++++ SUPPLIED INFORMATION ++++
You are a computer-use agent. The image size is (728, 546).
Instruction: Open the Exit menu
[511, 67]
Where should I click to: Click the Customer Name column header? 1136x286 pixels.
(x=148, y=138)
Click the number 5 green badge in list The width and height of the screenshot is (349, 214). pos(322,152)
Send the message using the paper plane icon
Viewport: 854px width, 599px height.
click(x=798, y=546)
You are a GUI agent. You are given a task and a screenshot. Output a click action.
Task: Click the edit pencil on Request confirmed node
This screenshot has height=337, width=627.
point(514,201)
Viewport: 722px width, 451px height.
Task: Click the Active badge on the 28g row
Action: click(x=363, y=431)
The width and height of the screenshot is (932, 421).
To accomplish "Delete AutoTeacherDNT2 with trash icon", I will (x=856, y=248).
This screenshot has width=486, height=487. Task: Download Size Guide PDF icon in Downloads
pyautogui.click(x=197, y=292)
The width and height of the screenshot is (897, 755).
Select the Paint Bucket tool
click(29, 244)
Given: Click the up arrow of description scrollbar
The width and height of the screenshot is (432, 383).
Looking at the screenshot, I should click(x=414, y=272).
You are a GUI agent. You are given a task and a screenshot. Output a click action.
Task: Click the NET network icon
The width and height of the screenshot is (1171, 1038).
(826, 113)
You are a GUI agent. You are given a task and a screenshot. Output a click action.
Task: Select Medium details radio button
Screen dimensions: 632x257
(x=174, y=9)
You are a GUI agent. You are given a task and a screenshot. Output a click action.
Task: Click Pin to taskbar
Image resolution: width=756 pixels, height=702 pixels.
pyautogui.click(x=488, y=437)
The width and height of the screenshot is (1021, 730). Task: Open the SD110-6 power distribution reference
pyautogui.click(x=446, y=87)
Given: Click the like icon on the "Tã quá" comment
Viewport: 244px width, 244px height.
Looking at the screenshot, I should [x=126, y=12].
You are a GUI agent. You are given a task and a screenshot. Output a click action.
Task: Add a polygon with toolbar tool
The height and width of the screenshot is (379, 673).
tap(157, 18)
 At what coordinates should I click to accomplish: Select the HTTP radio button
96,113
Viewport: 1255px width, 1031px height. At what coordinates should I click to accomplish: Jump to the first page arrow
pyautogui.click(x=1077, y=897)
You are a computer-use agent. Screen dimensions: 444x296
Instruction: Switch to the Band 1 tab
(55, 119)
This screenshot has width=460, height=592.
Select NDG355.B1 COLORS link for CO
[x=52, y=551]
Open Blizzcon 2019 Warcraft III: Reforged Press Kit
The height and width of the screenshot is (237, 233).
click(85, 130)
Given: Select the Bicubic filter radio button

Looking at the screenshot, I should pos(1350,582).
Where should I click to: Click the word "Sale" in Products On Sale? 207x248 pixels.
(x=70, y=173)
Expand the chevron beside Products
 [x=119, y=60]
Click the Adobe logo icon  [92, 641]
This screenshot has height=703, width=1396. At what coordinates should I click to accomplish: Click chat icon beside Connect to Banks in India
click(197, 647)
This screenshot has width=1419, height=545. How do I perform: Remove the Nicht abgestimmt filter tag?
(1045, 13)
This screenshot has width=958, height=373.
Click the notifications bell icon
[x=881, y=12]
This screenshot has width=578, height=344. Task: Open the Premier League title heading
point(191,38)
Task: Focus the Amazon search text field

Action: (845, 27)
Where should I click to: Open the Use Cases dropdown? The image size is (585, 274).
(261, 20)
++++
> **WORK REQUEST**: Nothing but an exact repetition of the entries is expected here.

> **RESULT OF THIS TASK**:
You are a computer-use agent. The image size is (728, 546).
Instruction: Open the Exit menu
[511, 67]
Where should I click to: Click the Customer Name column header? 1136x286 pixels.
(x=148, y=138)
Click the number 5 green badge in list The width and height of the screenshot is (349, 214). pos(322,152)
Send the message using the paper plane icon
Viewport: 854px width, 599px height.
click(x=798, y=546)
You are a GUI agent. You are given a task and a screenshot. Output a click action.
Task: Click the edit pencil on Request confirmed node
This screenshot has height=337, width=627.
point(514,201)
Viewport: 722px width, 451px height.
Task: Click the Active badge on the 28g row
Action: click(x=363, y=431)
The width and height of the screenshot is (932, 421).
To accomplish "Delete AutoTeacherDNT2 with trash icon", I will (x=856, y=248).
This screenshot has width=486, height=487. Task: Download Size Guide PDF icon in Downloads
pyautogui.click(x=197, y=292)
The width and height of the screenshot is (897, 755).
Select the Paint Bucket tool
click(29, 244)
Given: Click the up arrow of description scrollbar
The width and height of the screenshot is (432, 383).
Looking at the screenshot, I should click(x=414, y=272).
You are a GUI agent. You are given a task and a screenshot. Output a click action.
Task: Click the NET network icon
The width and height of the screenshot is (1171, 1038).
(826, 113)
You are a GUI agent. You are given a task and a screenshot. Output a click action.
Task: Select Medium details radio button
Screen dimensions: 632x257
(x=174, y=9)
You are a GUI agent. You are given a task and a screenshot. Output a click action.
Task: Click Pin to taskbar
Image resolution: width=756 pixels, height=702 pixels.
pyautogui.click(x=488, y=437)
The width and height of the screenshot is (1021, 730). Task: Open the SD110-6 power distribution reference
pyautogui.click(x=446, y=87)
Given: Click the like icon on the "Tã quá" comment
Viewport: 244px width, 244px height.
Looking at the screenshot, I should [x=126, y=12].
You are a GUI agent. You are given a task and a screenshot. Output a click action.
Task: Add a polygon with toolbar tool
The height and width of the screenshot is (379, 673).
tap(157, 18)
 At what coordinates should I click to accomplish: Select the HTTP radio button
96,113
Viewport: 1255px width, 1031px height. At what coordinates should I click to accomplish: Jump to the first page arrow
pyautogui.click(x=1077, y=897)
You are a computer-use agent. Screen dimensions: 444x296
Instruction: Switch to the Band 1 tab
(55, 119)
This screenshot has width=460, height=592.
Select NDG355.B1 COLORS link for CO
[x=52, y=551]
Open Blizzcon 2019 Warcraft III: Reforged Press Kit
The height and width of the screenshot is (237, 233).
click(85, 130)
Given: Select the Bicubic filter radio button

Looking at the screenshot, I should pos(1350,582).
Where should I click to: Click the word "Sale" in Products On Sale? 207x248 pixels.
(x=70, y=173)
Expand the chevron beside Products
 [x=119, y=60]
Click the Adobe logo icon  [92, 641]
This screenshot has height=703, width=1396. At what coordinates should I click to accomplish: Click chat icon beside Connect to Banks in India
click(197, 647)
This screenshot has width=1419, height=545. How do I perform: Remove the Nicht abgestimmt filter tag?
(1045, 13)
This screenshot has width=958, height=373.
Click the notifications bell icon
[x=881, y=12]
This screenshot has width=578, height=344. Task: Open the Premier League title heading
point(191,38)
Task: Focus the Amazon search text field

Action: (845, 27)
Where should I click to: Open the Use Cases dropdown? The image size is (585, 274).
(261, 20)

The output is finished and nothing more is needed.